So, now that we have these three partial derivatives, we are going to introduce a new idea called the total derivative. Imagine that the variables $x$ , $y$ , and $z$ were actually themselves a function of a single other parameter, $t$ , where $x = t-1$ , $y = t^2$ and $z = \frac{1}{t}$ . What we're looking for is the derivative of $x$ with respect to $t$ . In this simple case, we could just substitute for all our three variables directly in terms of $t$ , simplify a little bit and then differentiate directly with respect to $t$ , which gives us, $\cos(t-1)e$ . However, in a more complicated scenario with many variables, the expression we needed to differentiate might become unmanageably complex. The alternative approach is to once again use the logic of chain rule to solve this problem, where the derivative with respect to a new variable, $t$ , is the sum of the chains of the other three variable. As shown in this expression,

$\frac{df(x,y,z)}{dt} = \frac{\partial f}{\partial x}\frac{dx}{dt} + \frac{\partial f}{\partial y}\frac{dy}{dt} + \frac{\partial f}{\partial z}\frac{dz}{dt}$

Since we've already got our three partial derivatives of $f$ with respect to $x$ , $y$ and $z$ , we just need to find the derivatives of the three variables with respect to $t$ , and we'll have all the things we need to evaluate our expression.

$\frac{dx}{dt} = 1$

$\frac{dx}{dy} = 2t$

$\frac{dx}{dz} = -t^{-2}$

Nothing hugely complicated here. However, when we then sub into our total derivative expression, the expression is a bit of a monster,

$\frac{df(x,y,z)}{dt} = (cos(x)e^{yz^2})(1) + (\sin(x)e^{yz^2}z^2)(2t) + (\sin(x)e^{yz^2}2yz)(-t^{-2})$

However, after substituting for $x$ , $y$ and $z$ all in terms of $t$ and then simplifying again, we can see that the second and third terms are the same, just with opposite sign, and so they will cancel each other out (left as an exercise!). Then kind of amazingly, we arrive at the same result as we saw at the beginning of the lecture

$\frac{df(x,y,z)}{dt} = \cos(t-1)e$

Conclusions

Hopefully you are feeling reasonably comfortable with partial differentiation, and maybe you can even see why the total derivative function might be quite handy. We now have all the pieces that for us to the build our partial derivatives into something really useful.

Jacobians - vectors of derivatives

Previously, we saw that we can differentiate functions of multiple variables and that it isn't much harder than the univariate calculus we met at the start of the course. In this section, we're going to introduce the Jacobian, which brings in some of the ideas from linear algebra to build these partial derivatives into something particularly useful.

● **TASKS**
1. Answer these questions from the total derivative notes:
(a) What is y equal to in terms of t?
(b) Which two terms of the long expression cancel each other out?
(c) Which field of math does the Jacobian bring ideas in from?
2. Copy the total derivative notes word for word, everything from "Hopefully you are" down to "something really useful.".
3. List each variable that the total derivative notes write as a function of t, along with its expression in t.
The lines that come next are separate material, unrelated to the total derivative notes.

● **SOURCE EXCERPT**
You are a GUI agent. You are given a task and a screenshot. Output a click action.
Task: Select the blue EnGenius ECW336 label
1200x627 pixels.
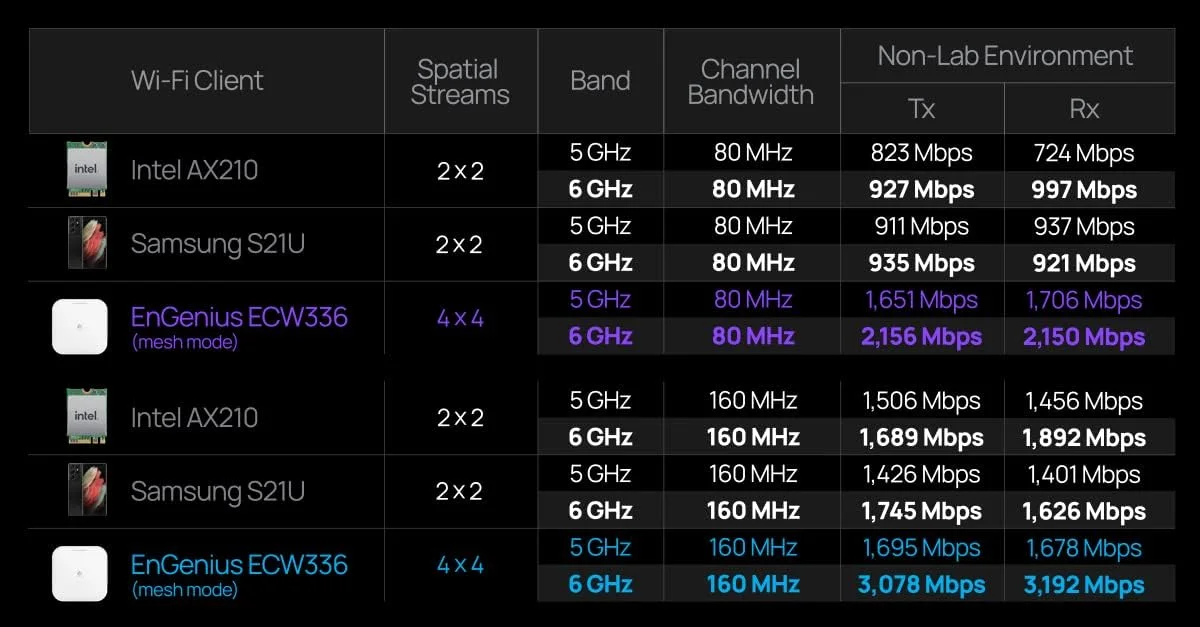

● **ANSWERS TO THE EXERCISES**
1.
(a) t^2
(b) The second and third terms
(c) Linear algebra

2.
Hopefully you are feeling reasonably comfortable with partial differentiation, and maybe you can even see why the total derivative function might be quite handy. We now have all the pieces that for us to the build our partial derivatives into something really useful.

3.
x = t - 1
y = t^2
z = 1/t